Ketauhidan Para Wali Allah Sama


Ilmu pengetahuan para Wali tentang kehadiran Allah adalah sama. Mereka sering mengadakan diskusi tentang kehadiran Allah, dan mereka sama-sama meng-Esa-kan Allah. Perbedaan yg terjadi adalah penampilan kehidupan di dunia. 

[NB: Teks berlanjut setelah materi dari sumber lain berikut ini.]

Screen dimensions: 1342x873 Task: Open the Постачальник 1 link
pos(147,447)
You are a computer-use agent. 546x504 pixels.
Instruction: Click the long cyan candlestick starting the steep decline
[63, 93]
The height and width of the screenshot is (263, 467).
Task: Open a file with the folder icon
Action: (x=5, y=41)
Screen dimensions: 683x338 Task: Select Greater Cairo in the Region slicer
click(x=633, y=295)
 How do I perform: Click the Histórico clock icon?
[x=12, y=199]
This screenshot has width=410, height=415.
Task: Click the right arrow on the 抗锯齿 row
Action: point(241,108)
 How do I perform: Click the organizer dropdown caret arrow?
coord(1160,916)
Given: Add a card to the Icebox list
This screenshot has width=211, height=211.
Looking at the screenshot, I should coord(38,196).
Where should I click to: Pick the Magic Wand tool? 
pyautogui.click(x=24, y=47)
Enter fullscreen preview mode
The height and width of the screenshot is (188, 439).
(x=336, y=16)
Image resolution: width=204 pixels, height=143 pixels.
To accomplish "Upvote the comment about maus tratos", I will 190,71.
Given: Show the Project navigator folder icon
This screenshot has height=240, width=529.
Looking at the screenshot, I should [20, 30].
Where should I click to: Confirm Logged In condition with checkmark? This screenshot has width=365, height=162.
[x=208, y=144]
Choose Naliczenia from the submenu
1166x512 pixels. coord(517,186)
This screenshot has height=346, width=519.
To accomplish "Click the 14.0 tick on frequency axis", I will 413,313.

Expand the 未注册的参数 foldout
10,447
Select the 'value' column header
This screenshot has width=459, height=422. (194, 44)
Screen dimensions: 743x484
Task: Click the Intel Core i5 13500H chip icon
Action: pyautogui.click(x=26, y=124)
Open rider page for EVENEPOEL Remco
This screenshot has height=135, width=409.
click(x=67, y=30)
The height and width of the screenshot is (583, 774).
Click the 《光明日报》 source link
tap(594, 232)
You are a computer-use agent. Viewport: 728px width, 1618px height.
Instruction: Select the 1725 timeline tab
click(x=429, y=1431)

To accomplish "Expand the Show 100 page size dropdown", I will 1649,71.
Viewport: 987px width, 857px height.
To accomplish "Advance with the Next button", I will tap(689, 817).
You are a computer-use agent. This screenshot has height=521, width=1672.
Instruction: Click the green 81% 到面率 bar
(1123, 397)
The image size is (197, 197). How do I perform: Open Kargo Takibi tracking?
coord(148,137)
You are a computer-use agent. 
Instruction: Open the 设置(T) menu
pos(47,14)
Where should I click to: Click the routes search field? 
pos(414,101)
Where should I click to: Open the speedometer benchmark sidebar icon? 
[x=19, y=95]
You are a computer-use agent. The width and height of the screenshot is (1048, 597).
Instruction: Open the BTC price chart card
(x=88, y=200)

Ada pula perbedaan dalam berdakwah ilmu tauhid. Imam Syafii dengan Imam Maliki, yg sudah sama-sama mengenal kehadiran Tuhan pun, terdapat pula perbedaan cara berdakwah.
Imam Syafii lebih cenderung menyampaikan dengan mengikuti tatacara kehidupan didalam masyarakat. Imam Syafii berpendapat "Kalau orang banyak sudah melaksanakan demikian, biarkanlah kita merubahnya pelan-pelan, sebab kalau kita merubahnya secara drastis, justru kita yg dianggap mereka gila".
Imam Maliki menjawab "Kalau yg disampaikan orang banyak tidak mengenai sasaran, sebaiknya kita katakan yg sebenarnya kepada mereka, agar mereka menyadari. Mungkin hal ini berat, namun apa boleh buat".
Maksud Imam Syafii, bahwa biarkanlah sementara orang yg belum mengenal Allah, mereka menyembah sekehendaknya. Sedangkan Imam Maliki berpendapat, bahwa beritahukan bahwa sebelum menyembah Allah, hendaklah mengenal Allah. Ini sejalan dengan hadist Nabi SAW, "Awaluddini Makrifatullah" artinya mula-mula beragama adalah makrifat kepada Allah.
Tapi perbedaan itu tidak menjadikan perpecahan diantara mereka. Mereka tetap dalam Ukhuwah Bashariyah. Sebab perbedaan dalam penyampaian memang harus tidak sama. Ada penyampaian berqalam dalam bentuk sasra, dan ini banyak dicontohkan oleh para Wali di Nusantara ini.
Misalnya dengan pupuh Suluk Linglung Sunan Kalijaga. Ada pula dengan syair, misalnya syair perahu yg disampaikan oleh Syekh Hamzah Fansuri. Ada pula yg melalui filsafat , misalnya Ibnu Arabi yg berpendapat , bahwa keadaan Rohani, hendaklah disifati oleh dirinya sendiri. Oleh sebab itu dirinya hendaklah menempati posisi yg positif menuju Rohani dalam aspek Ketuhanan. Ada pula dengan melalui syariat atau aqidah, kekeramatan yg bersifat metafisika, sebagaimana yg disampaikan oleh Nabi Musa.
Sedangkan yg masih mencari ibarat orang yg sedang mendaki bukit, berhutan lebat dan bertebing curam. Sasaran mereka ialah sampai kepuncak bukit. Mereka harus berjuang mencari dan menempuh perjalanan. Ada yg berjalan berputar-putar. Ada yg berjalan lurus, kadang sering jatuh. Apabila mereka sedang menempuh jalan ini dan lalu berbicara tentang kehadiran Tuhan, kemungkinan akan terjadi kebohongan atau manipulasi.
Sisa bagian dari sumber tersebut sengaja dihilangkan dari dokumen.